Publicado em 3 ago 2018

10 minutos

Setor deve liderar e não impedir as inovações em mobilidade urbana na quarta revolução industrial, diz Jurandir Fernandes, presidente da UITP América Latina

O presidente da União Internacional de Transportes Públicos – Divisão América Latina (UITP/DAL), engenheiro e professor Jurandir Fernandes, descreve o que acontece na mobilidade urbana com os avanços da quarta revolução industrial e conclama o setor a liderar e não bloquear todo o significativo processo de inovação em andamento.

Por Alexandre Asquini

O presidente da União Internacional de Transportes Públicos – Divisão América Latina (UITP/DAL), engenheiro e professor Jurandir Fernandes, fez uma análise da mobilidade urbana latino-americana ao participar em maio, na Cidade do México, do 10º Congresso da Associação Mexicana de Transporte e Mobilidade (AMTM). Ele descreveu os principais aspectos do que vem acontecendo no segmento de mobilidade urbana com os avanços trazidos pela quarta revolução industrial, conclamando o setor a liderar e não bloquear todo o amplo processo de inovação que progressivamente vem se instalando.
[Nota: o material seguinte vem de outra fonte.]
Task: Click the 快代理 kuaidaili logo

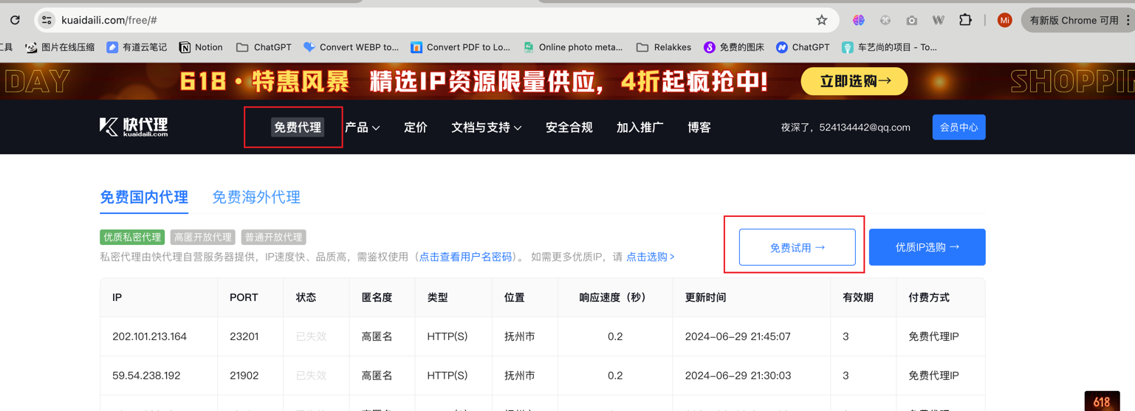Action: pos(134,127)
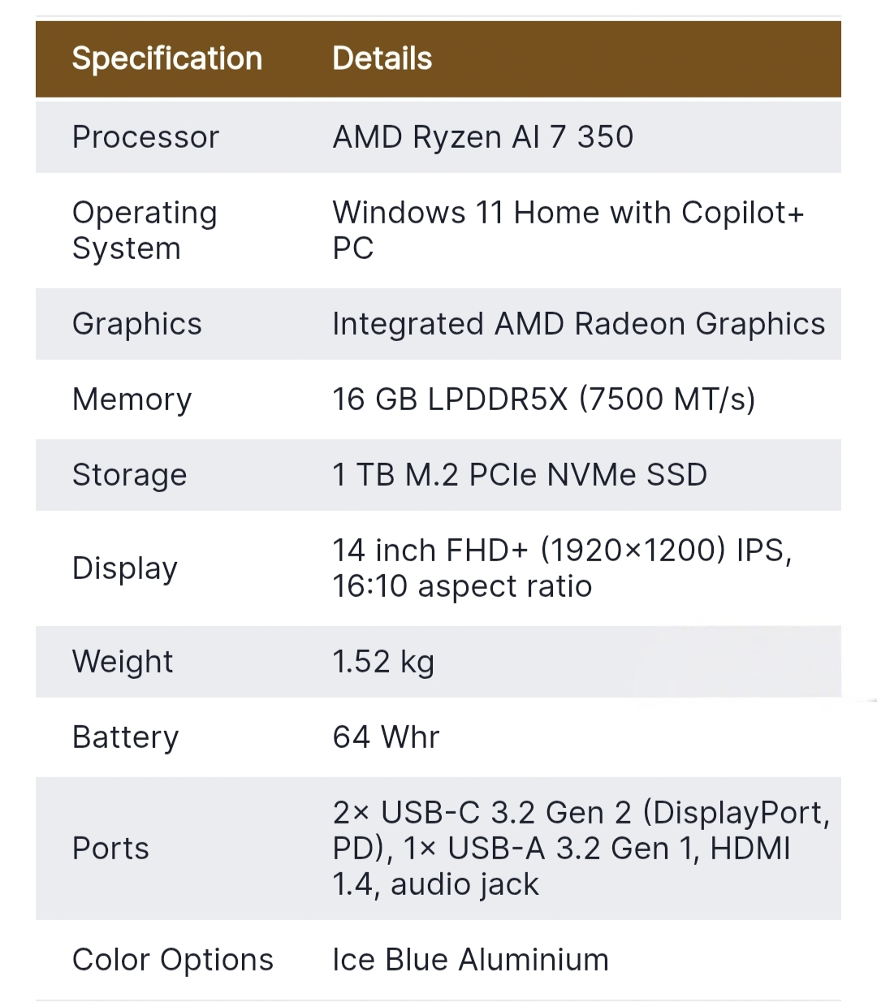The image size is (877, 1007).
Task: Select the Processor row label
Action: pos(145,137)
Inicialmente, referindo-se a pronunciamentos de especialistas e dirigentes que o antecederam naquela sessão do encontro, disse que o transporte público vive dias difíceis frente a crises políticas e econômicas presentes nos países da região, sublinhando que a dificuldade decorre também do impacto das novas tecnologias que deram origem à quarta revolução industrial, surgida no final do Século 20. “Essa revolução se caracteriza principalmente pelos equipamentos móveis conectados à Internet, à nuvem; por sensores cada vez mais potentes e mais baratos, pela inteligência artificial e pela capacidade de aprendizagem das máquinas. São essas as principais características dessa revolução que estamos todos vivendo”.
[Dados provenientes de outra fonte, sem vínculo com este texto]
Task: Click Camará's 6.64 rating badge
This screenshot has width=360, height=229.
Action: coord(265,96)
Ele continuou, afirmando que a revolução anterior – a revolução informacional nascida em meados do Século 20, com o advento da eletrônica – já se apoiava em hardwares, softwares e redes que foram se tornando mais sofisticados, mais integrados, espalhando-se por todos os ramos das ciências exatas, das ciências sociais e das ciências biológicas. E disse que, como resultado, neste movimento, há um mundo novo, no qual os sistemas físicos e virtuais interagem, originando novos produtos, novas tecnologias e novos negócios. Alteram-se comportamentos pessoais e sociais. Relações de trabalho também se modificam, assim como mudam as formas de produção e de consumo. E frisou que os velhos empregos são eliminados e se criam outros a uma escala jamais vista pela humanidade.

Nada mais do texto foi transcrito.